Dataset records:
■ ■ ■ ■ ■
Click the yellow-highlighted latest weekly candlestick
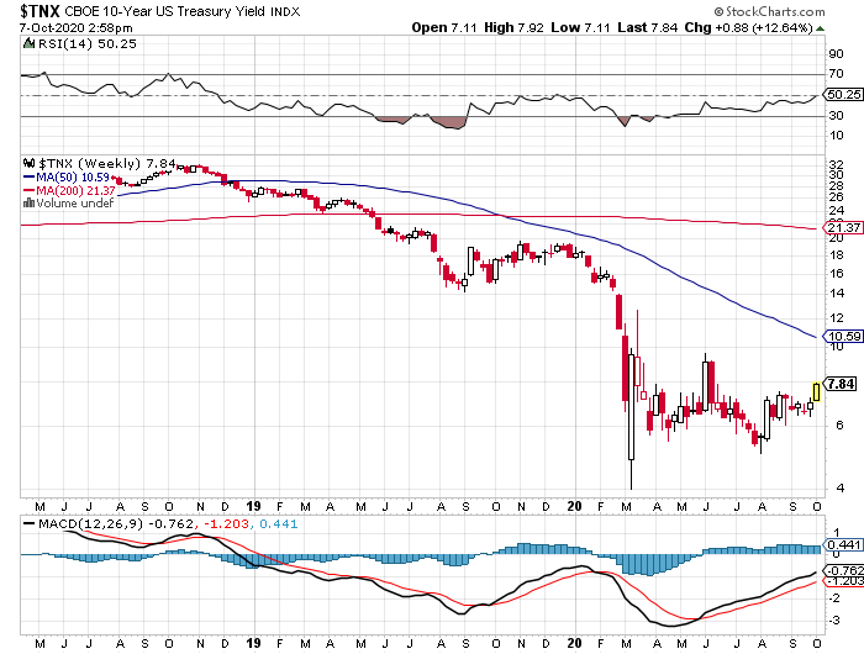coord(816,391)
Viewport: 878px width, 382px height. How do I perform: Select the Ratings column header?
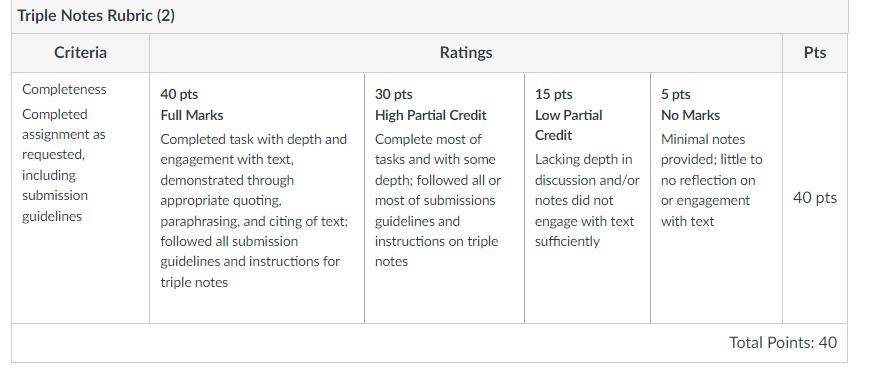click(x=465, y=53)
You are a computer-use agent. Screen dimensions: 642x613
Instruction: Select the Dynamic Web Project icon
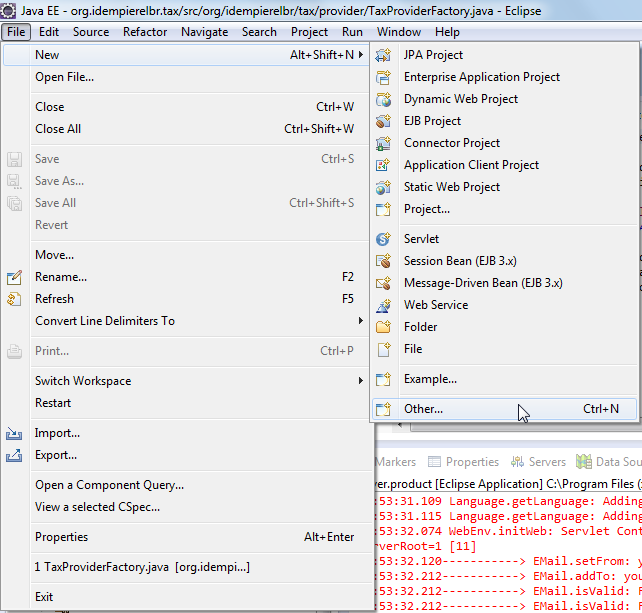pyautogui.click(x=383, y=99)
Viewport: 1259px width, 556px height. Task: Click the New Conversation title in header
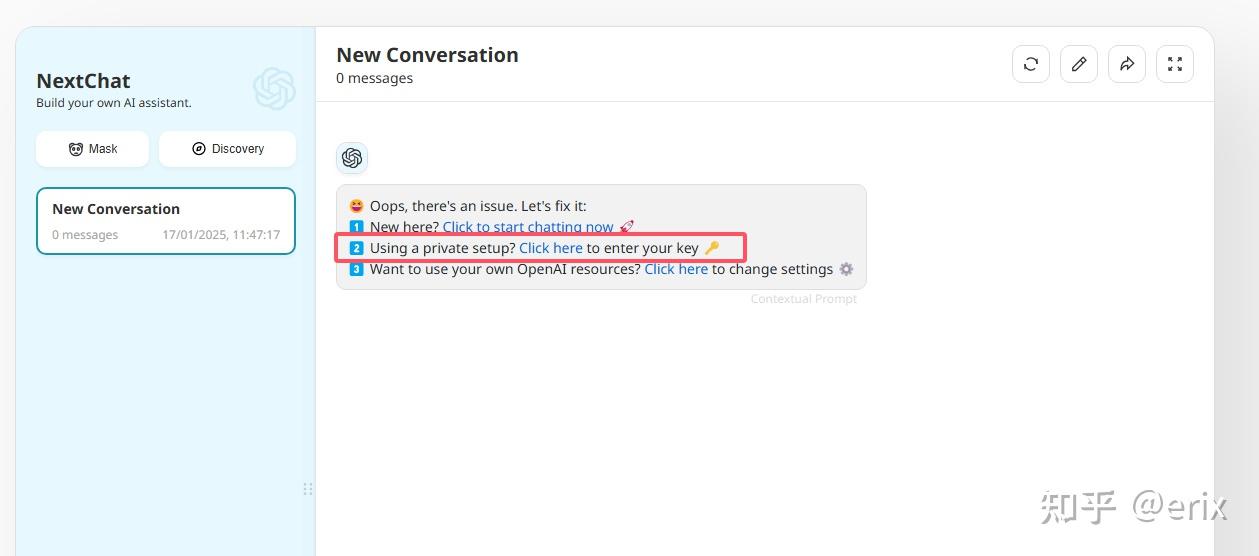point(427,55)
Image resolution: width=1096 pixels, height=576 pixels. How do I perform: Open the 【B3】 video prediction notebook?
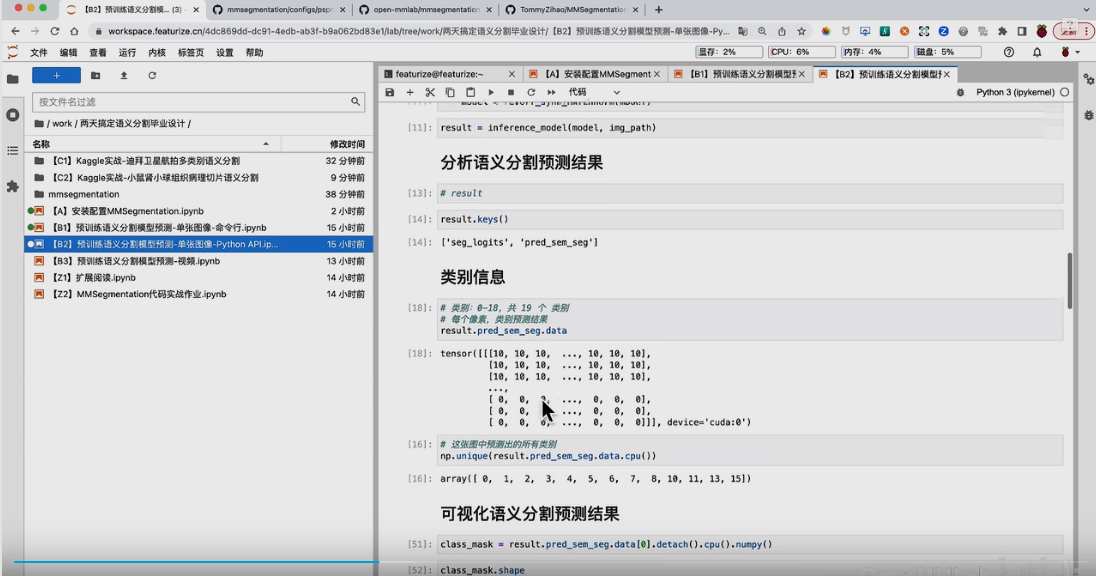click(x=137, y=261)
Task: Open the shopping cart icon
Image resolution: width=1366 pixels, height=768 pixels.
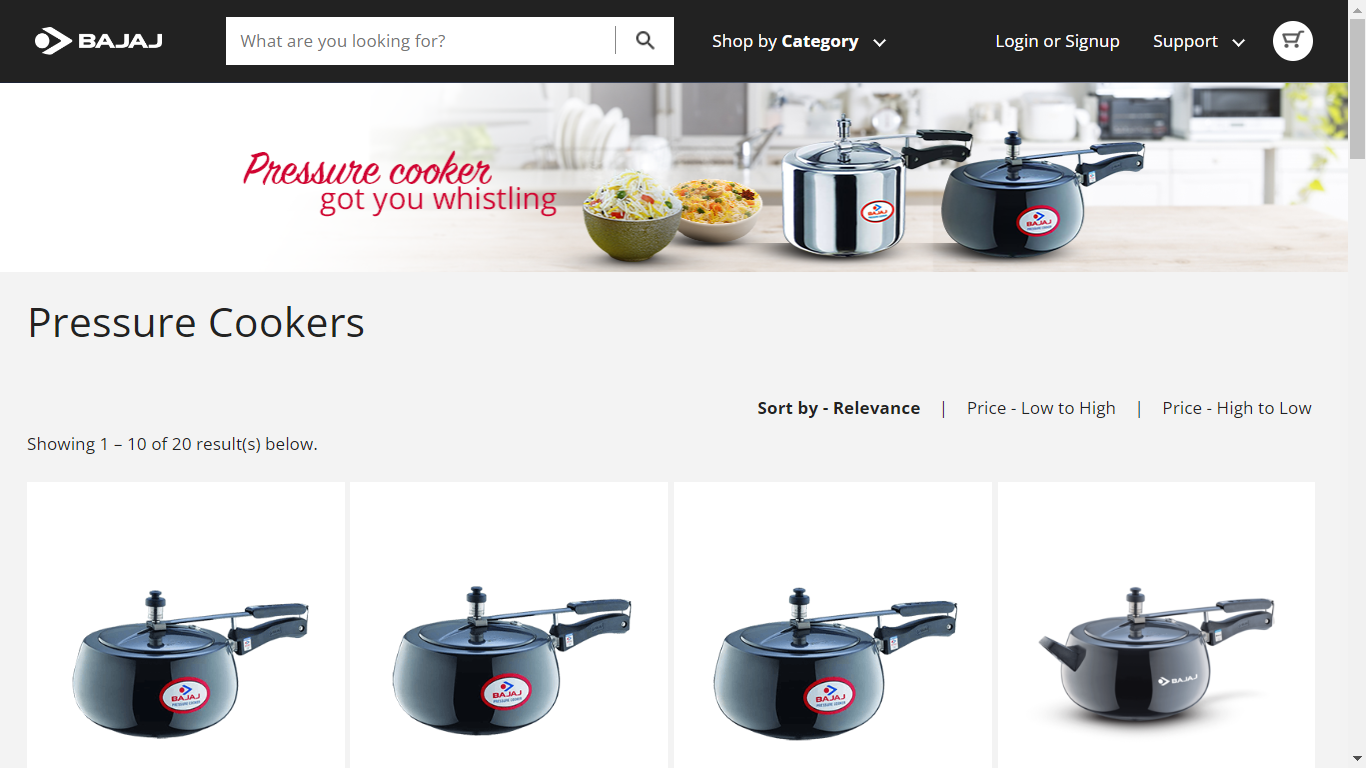Action: tap(1292, 41)

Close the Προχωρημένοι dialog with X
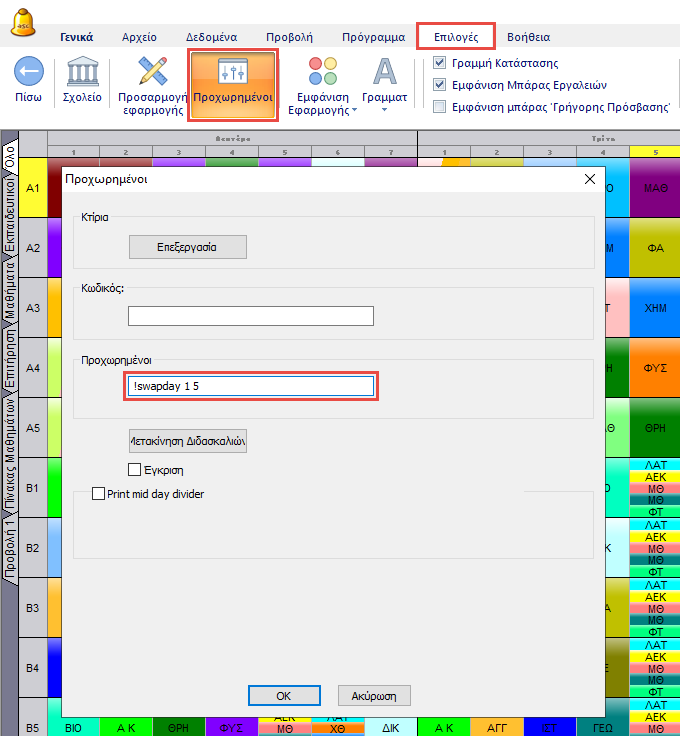click(x=589, y=180)
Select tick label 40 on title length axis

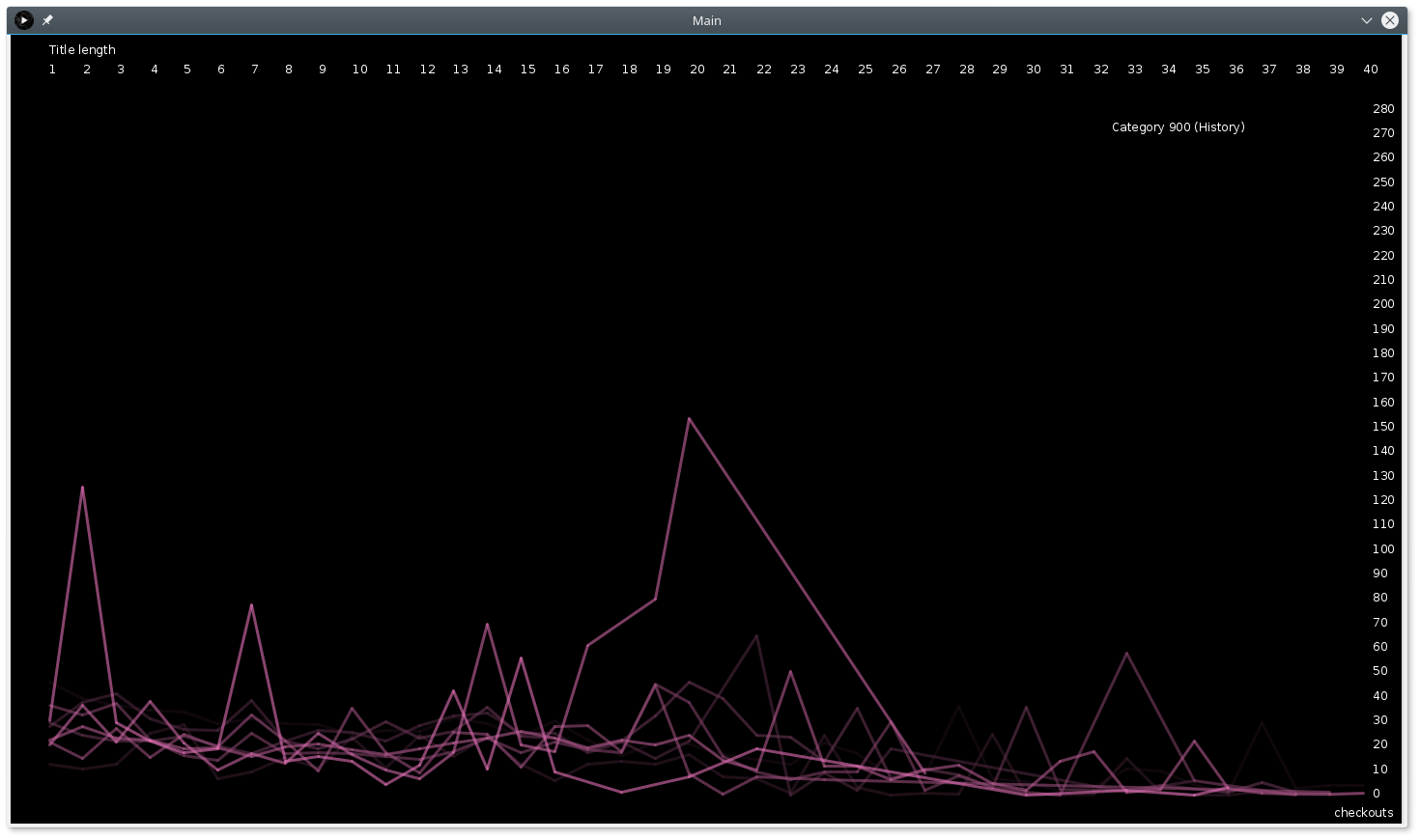coord(1370,70)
■ ■ ■ ■ ■
Description of the task: Pictures do not belong in the copy; repeat the rest of the listing exactly.

Result of this task:
Click the yellow-highlighted latest weekly candlestick
coord(816,391)
Viewport: 878px width, 382px height. How do I perform: Select the Ratings column header?
click(x=465, y=53)
You are a computer-use agent. Screen dimensions: 642x613
Instruction: Select the Dynamic Web Project icon
pyautogui.click(x=383, y=99)
Viewport: 1259px width, 556px height. Task: Click the New Conversation title in header
point(427,55)
Image resolution: width=1096 pixels, height=576 pixels. How do I perform: Open the 【B3】 video prediction notebook?
click(x=137, y=261)
Task: Open the shopping cart icon
Image resolution: width=1366 pixels, height=768 pixels.
Action: tap(1292, 41)

Close the Προχωρημένοι dialog with X
click(x=589, y=180)
Select tick label 40 on title length axis

coord(1370,70)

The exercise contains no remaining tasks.